[Start of Attachment]

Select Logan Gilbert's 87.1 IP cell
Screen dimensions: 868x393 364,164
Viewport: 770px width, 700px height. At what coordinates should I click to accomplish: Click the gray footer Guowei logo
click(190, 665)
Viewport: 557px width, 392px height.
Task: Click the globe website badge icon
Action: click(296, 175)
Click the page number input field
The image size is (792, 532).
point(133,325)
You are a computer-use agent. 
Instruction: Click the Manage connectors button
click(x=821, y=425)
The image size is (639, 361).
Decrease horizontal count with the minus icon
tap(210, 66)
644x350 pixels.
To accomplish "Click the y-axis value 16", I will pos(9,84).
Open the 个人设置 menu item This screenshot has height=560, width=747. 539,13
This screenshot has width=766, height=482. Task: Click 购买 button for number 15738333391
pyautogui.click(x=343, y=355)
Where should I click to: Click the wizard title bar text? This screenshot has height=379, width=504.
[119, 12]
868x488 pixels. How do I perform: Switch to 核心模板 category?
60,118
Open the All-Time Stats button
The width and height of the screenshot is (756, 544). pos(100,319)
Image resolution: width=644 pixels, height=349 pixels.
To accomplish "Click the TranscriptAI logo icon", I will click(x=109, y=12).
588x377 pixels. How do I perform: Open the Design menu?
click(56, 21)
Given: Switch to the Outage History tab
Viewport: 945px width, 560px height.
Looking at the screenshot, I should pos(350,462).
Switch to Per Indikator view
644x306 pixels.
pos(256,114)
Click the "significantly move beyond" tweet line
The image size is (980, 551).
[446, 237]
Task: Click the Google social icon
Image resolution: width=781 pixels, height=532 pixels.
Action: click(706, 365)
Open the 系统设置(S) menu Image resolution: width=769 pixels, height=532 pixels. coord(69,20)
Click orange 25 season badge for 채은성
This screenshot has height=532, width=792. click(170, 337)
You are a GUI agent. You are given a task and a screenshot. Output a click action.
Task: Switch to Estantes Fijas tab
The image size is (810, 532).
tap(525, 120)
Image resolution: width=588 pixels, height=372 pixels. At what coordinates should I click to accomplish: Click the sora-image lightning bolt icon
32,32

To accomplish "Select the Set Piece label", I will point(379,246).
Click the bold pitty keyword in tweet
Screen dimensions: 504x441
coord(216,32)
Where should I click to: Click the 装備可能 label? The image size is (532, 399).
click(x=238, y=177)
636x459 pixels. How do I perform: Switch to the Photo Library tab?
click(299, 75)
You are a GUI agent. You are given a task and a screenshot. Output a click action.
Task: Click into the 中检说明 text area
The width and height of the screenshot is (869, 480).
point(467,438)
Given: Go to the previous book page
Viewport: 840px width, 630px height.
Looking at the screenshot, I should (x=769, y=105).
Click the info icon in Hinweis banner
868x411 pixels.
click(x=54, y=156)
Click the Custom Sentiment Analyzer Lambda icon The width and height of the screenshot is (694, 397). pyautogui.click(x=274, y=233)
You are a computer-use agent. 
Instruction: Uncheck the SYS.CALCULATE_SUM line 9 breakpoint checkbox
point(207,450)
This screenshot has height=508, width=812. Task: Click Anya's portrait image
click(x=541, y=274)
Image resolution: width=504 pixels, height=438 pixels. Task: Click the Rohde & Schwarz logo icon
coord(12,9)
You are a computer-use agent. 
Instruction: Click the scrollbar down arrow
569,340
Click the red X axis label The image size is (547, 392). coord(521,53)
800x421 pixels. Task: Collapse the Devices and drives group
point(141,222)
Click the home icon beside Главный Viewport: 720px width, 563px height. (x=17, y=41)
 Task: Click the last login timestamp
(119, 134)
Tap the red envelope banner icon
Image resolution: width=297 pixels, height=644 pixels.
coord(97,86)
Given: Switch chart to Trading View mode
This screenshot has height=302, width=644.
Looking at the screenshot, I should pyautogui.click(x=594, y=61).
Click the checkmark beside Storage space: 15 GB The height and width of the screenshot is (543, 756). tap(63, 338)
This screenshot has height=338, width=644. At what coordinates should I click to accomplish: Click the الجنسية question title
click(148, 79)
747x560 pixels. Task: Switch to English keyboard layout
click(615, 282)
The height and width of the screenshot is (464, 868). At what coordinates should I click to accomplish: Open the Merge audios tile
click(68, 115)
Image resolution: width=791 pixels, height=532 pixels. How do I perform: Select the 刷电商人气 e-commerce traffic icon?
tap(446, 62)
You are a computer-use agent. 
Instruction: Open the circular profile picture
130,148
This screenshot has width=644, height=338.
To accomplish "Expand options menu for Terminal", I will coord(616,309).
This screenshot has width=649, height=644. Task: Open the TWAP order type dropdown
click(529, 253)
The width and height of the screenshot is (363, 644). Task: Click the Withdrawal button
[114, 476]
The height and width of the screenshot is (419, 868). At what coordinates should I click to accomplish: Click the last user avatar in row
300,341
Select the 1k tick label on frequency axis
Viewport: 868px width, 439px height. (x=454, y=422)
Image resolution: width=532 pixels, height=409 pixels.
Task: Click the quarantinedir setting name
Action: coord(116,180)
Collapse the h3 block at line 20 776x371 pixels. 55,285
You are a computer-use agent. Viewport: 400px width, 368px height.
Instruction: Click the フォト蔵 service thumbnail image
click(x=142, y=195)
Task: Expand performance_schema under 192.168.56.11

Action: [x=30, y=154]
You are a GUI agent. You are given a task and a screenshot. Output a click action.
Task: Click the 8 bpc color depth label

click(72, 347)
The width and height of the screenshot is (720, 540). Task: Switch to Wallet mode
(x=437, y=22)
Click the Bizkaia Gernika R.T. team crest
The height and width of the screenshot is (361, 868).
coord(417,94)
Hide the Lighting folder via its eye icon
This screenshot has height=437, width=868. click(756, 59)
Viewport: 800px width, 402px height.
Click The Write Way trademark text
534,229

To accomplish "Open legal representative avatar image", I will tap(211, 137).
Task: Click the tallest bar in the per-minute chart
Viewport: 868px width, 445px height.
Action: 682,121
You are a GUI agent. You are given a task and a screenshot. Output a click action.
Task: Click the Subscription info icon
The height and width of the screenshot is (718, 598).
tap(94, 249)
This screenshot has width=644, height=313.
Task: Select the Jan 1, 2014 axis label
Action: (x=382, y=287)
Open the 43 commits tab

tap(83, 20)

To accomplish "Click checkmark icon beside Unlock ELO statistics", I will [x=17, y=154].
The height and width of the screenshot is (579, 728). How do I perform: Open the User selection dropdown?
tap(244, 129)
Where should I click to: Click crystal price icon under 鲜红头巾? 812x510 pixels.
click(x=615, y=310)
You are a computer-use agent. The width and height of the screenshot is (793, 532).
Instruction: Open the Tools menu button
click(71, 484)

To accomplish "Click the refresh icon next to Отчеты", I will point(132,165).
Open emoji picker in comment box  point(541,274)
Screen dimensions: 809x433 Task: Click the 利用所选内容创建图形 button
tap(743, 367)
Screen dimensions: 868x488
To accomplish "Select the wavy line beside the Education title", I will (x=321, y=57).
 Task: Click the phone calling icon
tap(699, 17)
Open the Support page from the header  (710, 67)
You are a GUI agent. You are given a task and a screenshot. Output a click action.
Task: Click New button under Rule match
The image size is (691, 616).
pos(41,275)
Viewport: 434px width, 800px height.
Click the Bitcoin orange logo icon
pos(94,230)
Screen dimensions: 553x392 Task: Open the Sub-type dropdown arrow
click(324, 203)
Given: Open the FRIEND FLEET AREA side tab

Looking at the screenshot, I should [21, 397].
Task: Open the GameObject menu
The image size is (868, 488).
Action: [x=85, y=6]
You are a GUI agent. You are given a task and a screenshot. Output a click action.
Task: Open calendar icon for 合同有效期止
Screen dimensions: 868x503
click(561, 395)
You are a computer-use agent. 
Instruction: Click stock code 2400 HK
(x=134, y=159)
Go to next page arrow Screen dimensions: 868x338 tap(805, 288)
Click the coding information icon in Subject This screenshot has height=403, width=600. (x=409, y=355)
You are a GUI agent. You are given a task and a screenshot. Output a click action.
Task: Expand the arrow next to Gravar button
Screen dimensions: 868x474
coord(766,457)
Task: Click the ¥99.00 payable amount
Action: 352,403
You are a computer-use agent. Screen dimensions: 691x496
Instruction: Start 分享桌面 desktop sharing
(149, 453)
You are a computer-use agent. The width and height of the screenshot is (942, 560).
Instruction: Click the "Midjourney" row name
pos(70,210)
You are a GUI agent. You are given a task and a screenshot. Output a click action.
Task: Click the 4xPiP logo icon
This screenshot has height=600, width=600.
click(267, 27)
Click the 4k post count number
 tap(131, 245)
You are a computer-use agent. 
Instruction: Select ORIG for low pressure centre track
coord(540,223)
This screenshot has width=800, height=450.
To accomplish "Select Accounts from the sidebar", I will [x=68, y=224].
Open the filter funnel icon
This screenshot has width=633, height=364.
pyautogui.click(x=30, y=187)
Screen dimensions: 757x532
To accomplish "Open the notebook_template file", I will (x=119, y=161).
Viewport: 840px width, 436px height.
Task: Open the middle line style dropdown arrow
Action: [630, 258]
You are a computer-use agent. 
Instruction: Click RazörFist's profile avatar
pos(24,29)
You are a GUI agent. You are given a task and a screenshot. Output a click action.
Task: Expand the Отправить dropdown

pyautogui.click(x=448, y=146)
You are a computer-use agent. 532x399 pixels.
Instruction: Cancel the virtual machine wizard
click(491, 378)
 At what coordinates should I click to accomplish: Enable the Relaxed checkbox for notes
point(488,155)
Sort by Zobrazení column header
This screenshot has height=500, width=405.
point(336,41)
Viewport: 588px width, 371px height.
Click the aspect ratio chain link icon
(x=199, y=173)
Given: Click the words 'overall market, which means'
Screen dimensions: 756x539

[End of Attachment]

**REQUIRED WORK:** Check each line of the listing above. Copy it if it holds the string "next".

**WRITTEN REPLY:**
To accomplish "Click the refresh icon next to Отчеты", I will point(132,165).
Go to next page arrow Screen dimensions: 868x338 tap(805, 288)
Task: Expand the arrow next to Gravar button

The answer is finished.